Cooking The Books 1: Housing madness
A photo of a row of empty newly-built houses in Dublin was featured on page 4 of the Times’s Bricks & Mortar supplement of 14 May. According to the accompanying article, “a recent estimate suggested that there were 345,000 empty homes in Ireland”. Why? Is it because there are no people living in substandard housing in Ireland? Or because the housing problem has been solved there? Neither. It’s because there’s no market – no paying demand – for them. The people who need better housing or to move house cannot afford to pay. It’s as simple as that.
This situation arose in classic capitalist fashion. Houses like everything else under capitalism are produced to be sold with a view to profit. They are not produced simply for people to live in. A few years ago, when the capitalist economy in Ireland was expanding, there was a strong demand for new houses, which speculative builders in Ireland thought was going to continue. In any event, they felt that they rather than their rivals would benefit from the demand for houses. So they arranged for more to be built:
“This nation of builders became a nation of developers. Massive tax incentives encouraged people to invest. You’d have been a fool not to. Buy one day for €100,000 (£86,750), sell a week later for €200,000. Nobody asked if Ireland needed these buildings or whether they were being built in the right places.”

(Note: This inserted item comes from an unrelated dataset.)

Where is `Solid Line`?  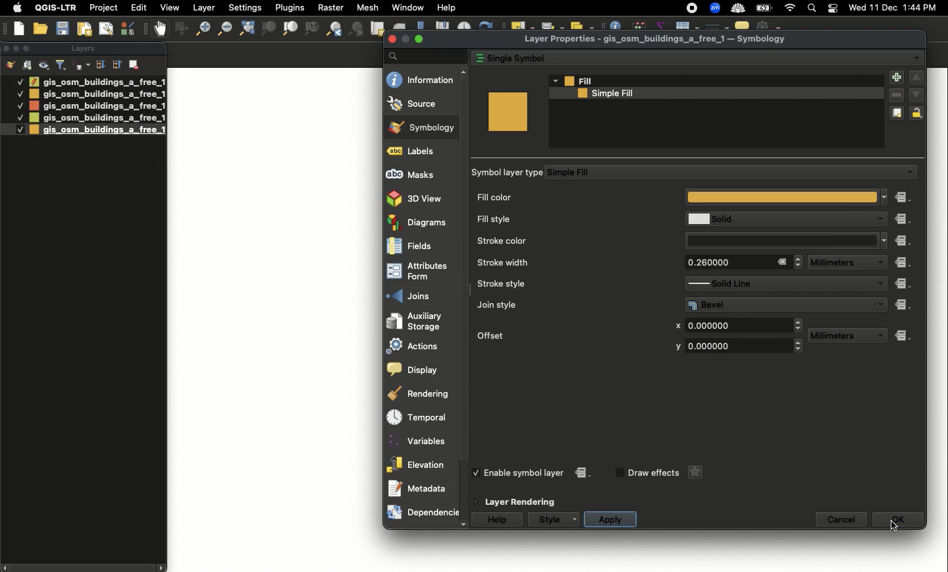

But then came the slump of 2008 (itself sparked off by overproduction of houses in relation to paying demand in the US) and the market for houses collapsed. “Too many” had been built:
“Developers can’t get rid of them, nor can some pay off the bank loans they used to build them. The banks can’t acquire them because they are worth so much less than their loans.”
Meanwhile, the other side of the Irish Sea, banks and building societies have a different problem but still arising from the fact that houses are produced for sale and not directly for people to live in. They can’t get the money to re-lend at a rate of interest that those who want to buy a house can afford.
Banks and building societies are intermediary financial institutions which make their profits by borrowing at one rate of interest and re-lending it at a higher one. They borrow money from two sources: the money market (“wholesale”) and individual depositors (“retail”).
According to the Financial Times (22/23 May) the Council of Mortgage Lenders has
“…warned that its own members – who make roughly 94 per cent of all the mortgage loans in Britain – are facing higher costs as they compete for retail deposits to replace maturing wholesale loans. This is likely to mean that rates on mortgages may have to rise even if the Bank rate remains on hold.”
The “higher costs” are the increased rate of interest they will have to offer depositors to get these to lend them money, but, if they are to make the same rate of profit, this will have to be passed on to those to whom they lend money to buy a house. But, as houses buyers may not be able to afford the higher interest, mortgage lenders are not prepared to give them loans as they wouldn’t make enough profit, with the result that, in the words of the article’s headline, the “housing market recovery shows signs of stalling”. A neat illustration of how banks cannot just create the money they lend. A neat illustration too of how capitalism is not a society geared to meeting needs.